Longer-term shifts in climate patterns may impact our customers' demand for electricity; interrupt our business operations and damage our facilities; reduce the availability of natural resources, such as water; and cause disruptions in our supply chains.
Climate change may increase the frequency and severity of extreme weather events, such as prolonged periods of extreme cold or heat, and natural disasters, such as severe snow and ice storms, tornadoes, flooding and wildfires. These acute events could result in the interruption of our business operations and damage to our facilities. We may not have sufficient insurance coverage to avoid adverse impacts to our operating results or financial condition from damage to our facilities or an interruption in our business. An extreme weather event within our utility service area could directly affect our capital assets, causing disruption in service to customers, and result in reduced operating revenues and additional repair or replacement costs.
In the past, severe weather events in the Gulf Coast region of the U.S. have disrupted the supply of PVC resin, the primary material input of our Plastics segment businesses. As most U.S. PVC resin production plants are located in the Gulf Coast region, an area prone to seasonal hurricane activity and other extreme weather events, our access to PVC resin may be impacted by the volume and magnitude of hurricane and storm activity in this region, which could impact our Plastics segment businesses.

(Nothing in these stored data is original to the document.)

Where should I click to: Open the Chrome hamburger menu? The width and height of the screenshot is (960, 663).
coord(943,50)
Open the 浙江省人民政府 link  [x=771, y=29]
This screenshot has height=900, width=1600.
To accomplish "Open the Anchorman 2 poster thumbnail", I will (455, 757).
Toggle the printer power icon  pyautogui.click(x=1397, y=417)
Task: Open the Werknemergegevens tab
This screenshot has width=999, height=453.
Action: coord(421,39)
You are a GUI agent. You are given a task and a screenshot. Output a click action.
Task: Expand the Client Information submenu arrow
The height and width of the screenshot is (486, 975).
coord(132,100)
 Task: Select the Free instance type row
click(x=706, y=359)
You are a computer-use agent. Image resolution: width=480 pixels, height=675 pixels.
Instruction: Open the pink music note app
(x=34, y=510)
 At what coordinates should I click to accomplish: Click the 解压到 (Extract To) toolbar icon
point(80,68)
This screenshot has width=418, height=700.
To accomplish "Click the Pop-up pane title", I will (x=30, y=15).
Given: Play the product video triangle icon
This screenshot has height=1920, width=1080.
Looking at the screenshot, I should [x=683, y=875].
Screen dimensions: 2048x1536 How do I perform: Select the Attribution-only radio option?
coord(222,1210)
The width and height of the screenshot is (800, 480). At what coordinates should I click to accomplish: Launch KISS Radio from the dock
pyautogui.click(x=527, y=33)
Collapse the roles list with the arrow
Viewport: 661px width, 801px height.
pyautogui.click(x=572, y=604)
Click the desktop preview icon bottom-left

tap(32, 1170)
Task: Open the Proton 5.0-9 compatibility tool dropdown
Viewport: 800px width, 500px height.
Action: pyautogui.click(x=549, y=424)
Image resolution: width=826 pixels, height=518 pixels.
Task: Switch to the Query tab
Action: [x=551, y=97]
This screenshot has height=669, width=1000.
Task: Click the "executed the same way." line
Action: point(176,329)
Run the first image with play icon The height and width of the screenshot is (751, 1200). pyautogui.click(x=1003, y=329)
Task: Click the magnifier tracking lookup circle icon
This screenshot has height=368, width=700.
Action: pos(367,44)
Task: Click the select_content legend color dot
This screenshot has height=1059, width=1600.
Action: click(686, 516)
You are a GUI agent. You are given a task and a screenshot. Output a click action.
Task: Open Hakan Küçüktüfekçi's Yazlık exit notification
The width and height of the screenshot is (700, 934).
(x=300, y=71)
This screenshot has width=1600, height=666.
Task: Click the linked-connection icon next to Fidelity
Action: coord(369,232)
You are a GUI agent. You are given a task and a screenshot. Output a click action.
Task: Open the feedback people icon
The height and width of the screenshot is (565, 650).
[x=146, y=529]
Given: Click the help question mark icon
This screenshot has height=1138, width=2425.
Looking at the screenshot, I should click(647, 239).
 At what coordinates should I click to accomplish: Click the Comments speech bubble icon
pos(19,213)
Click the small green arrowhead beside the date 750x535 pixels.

Increased risk of natural disasters, such as wildfires and severe convective storms, could have negative financial consequences, including limiting our ability to secure sufficient insurance coverage, or leading to increased insurance costs. While we carry liability insurance, given an extreme event, if we were found to be liable for damages caused by the event, amounts that exceed our coverage limit could negatively impact our financial condition, operating results and liquidity.
These risks may also negatively impact our credit ratings, which may limit our access to capital markets and increase our borrowing costs. In addition, to the extent investors view climate change, fossil fuel combustion and GHG emissions as a financial risk, our stock price or our ability to access capital markets on favorable terms and conditions could be adversely impacted.
We may experience transition risks in moving towards low carbon generation and manufacturing. For example, we may face challenges with the adoption of new technologies, meeting changing customer expectations, ensuring reliability of electric service, and committing to voluntary GHG emissions reduction goals, as well as complying with evolving local, state or federal regulatory requirements intended to reduce GHG emissions.